Union and advocacy groups seek corporate change through shareholders
They’re addressing institutional investors like hedge funds and asking managers to press for social justice.

This week the Service Employees International Union and a nonprofit called “Majority Action” took out a full-page ad in the Financial Times addressing some of the biggest money in the world: pension funds, hedge funds and other institutional investors. It calls on managers of those funds to press for social justice during the season that’s just beginning for corporate annual meetings.
Asset managers have a lot of sway over corporate decision-making, said SEIU’s Chris Baumann. “Asset managers have access to a lot of key shareholders, blocks of shareholders, that are the owners of these companies.”
Baumann said shareholders can vote in favor of more diverse boards and transparency about political spending.
Those votes can help determine “whether or not companies engage in things like racial equity audits,” said Rashad Robinson, president of the advocacy group Color of Change, which signed on to the letter. “They can engage in questions around corporate culture.”

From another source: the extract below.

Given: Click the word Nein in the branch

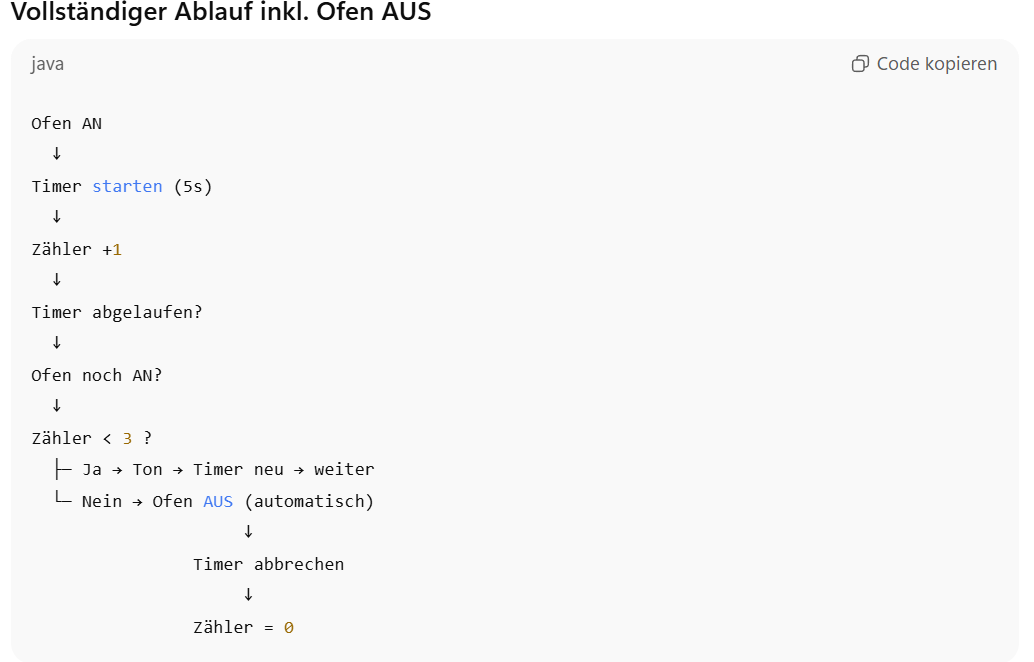Looking at the screenshot, I should coord(101,502).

Shareholder activism has had growing influence on corporate behavior, said Evan Rawley, an associate professor at the University of Connecticut. But proposals on social issues often don’t make it all the way to a vote.
“What the board does is they negotiate before the vote, to say, ‘Here’s the steps we’re going to take to try to address the issues you’re raising,'” Rawley said.
He said the more specific a proposal is, the more likely it will result in change.